* _PROBLEM_:
Start at the line with "Screen dimensions: 750x1334" and print every line through the end of the material below. Keep it exact and free of pictures.

┄┄┄┄┄┄

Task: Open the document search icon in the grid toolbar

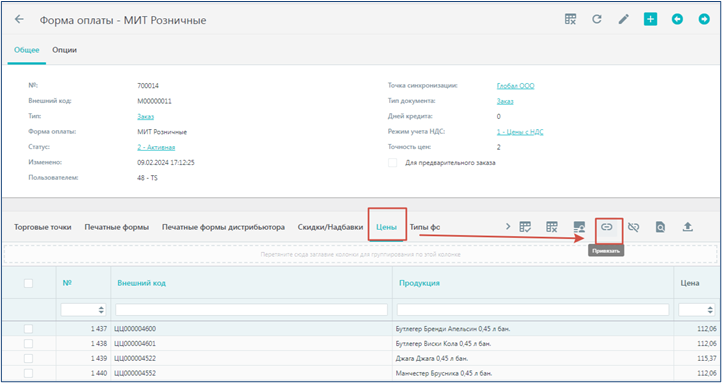Action: pos(660,227)
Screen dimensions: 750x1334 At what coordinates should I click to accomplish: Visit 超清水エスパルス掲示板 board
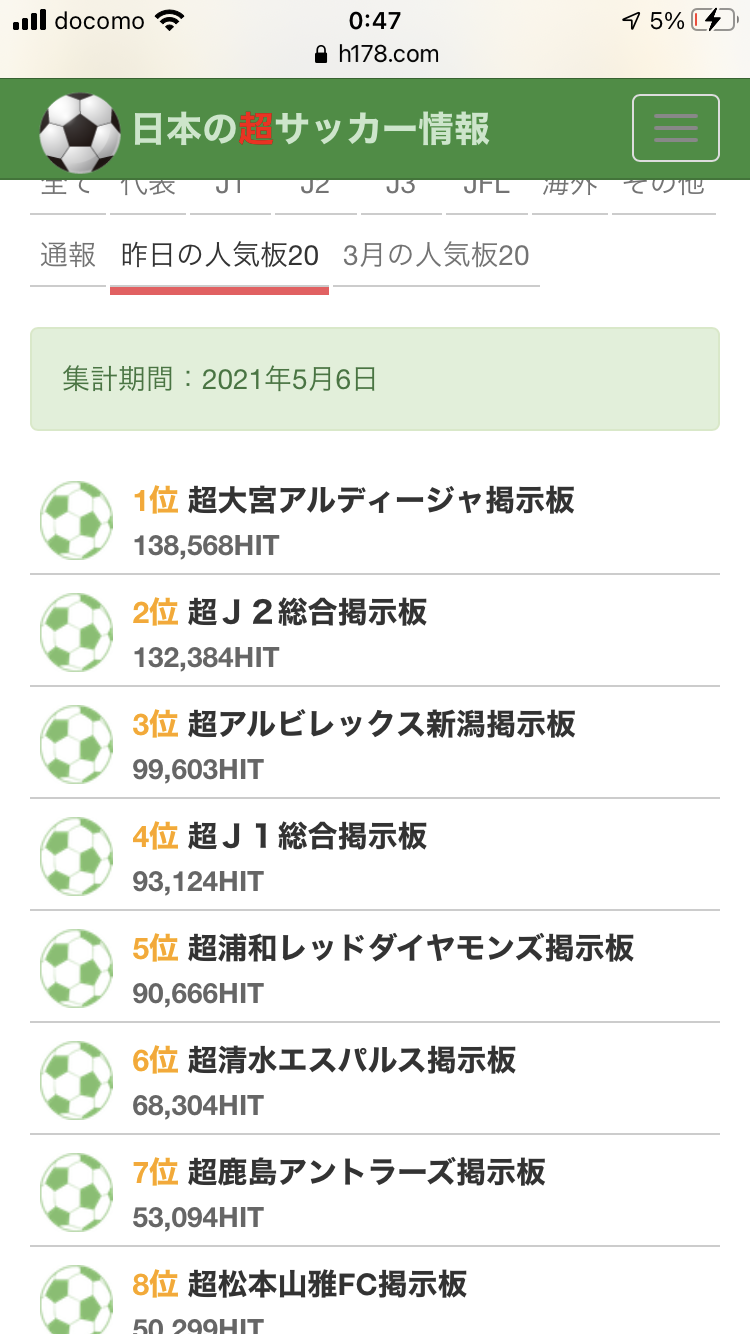coord(351,1060)

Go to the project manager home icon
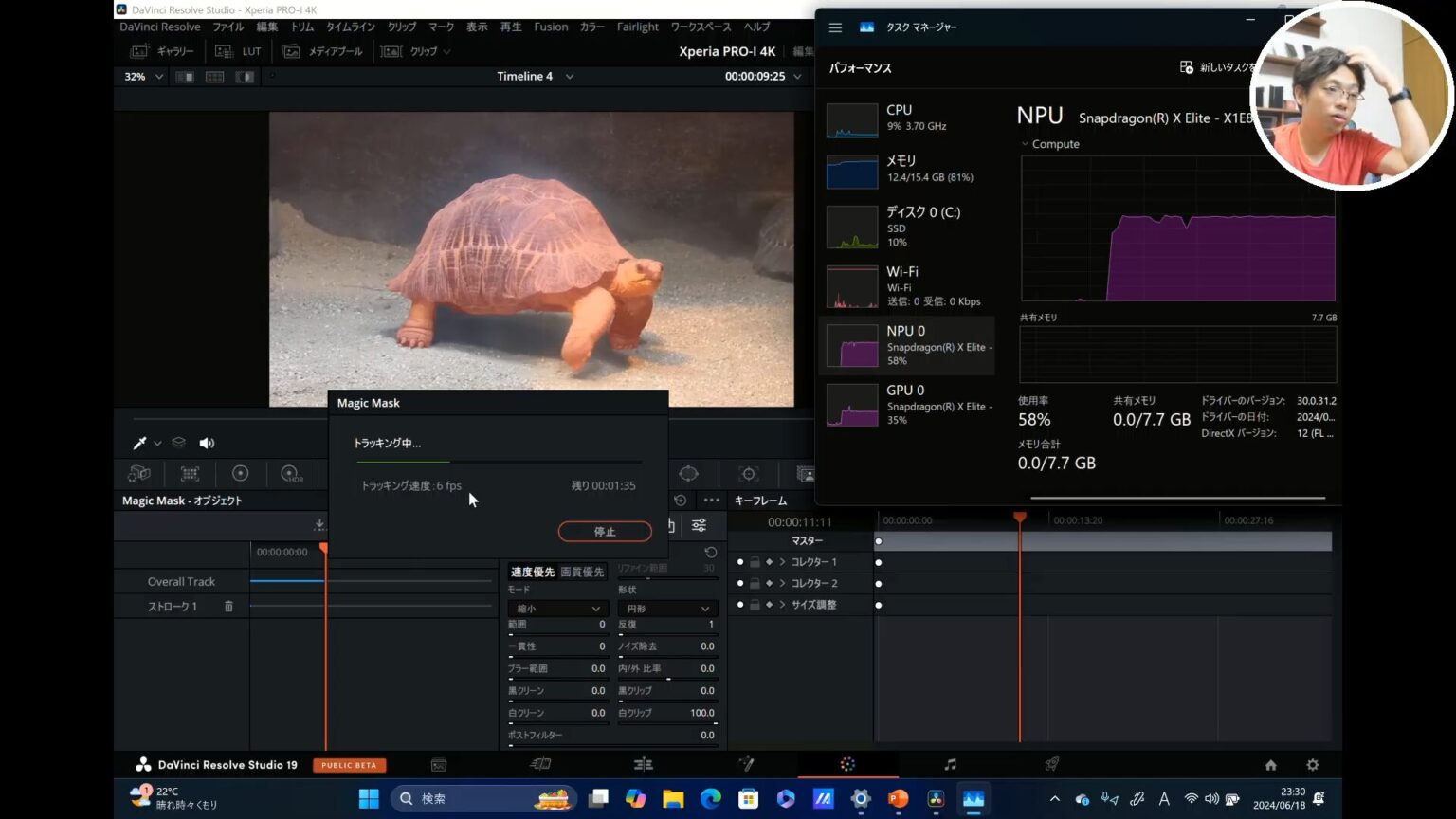click(x=1270, y=765)
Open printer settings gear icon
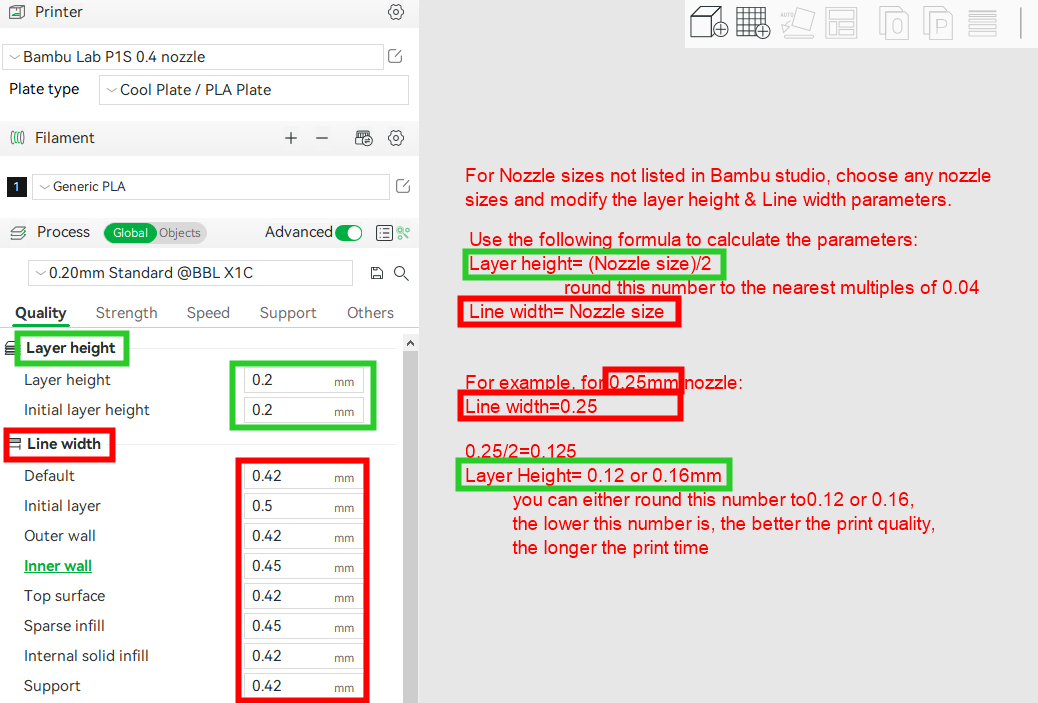 [x=396, y=12]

┄┄┄┄┄┄

* _RESULT OF THIS EXERCISE_:
Screen dimensions: 750x1334 At what coordinates should I click to accomplish: Visit 超清水エスパルス掲示板 board
coord(351,1060)

Go to the project manager home icon
click(x=1270, y=765)
Open printer settings gear icon
 [x=396, y=12]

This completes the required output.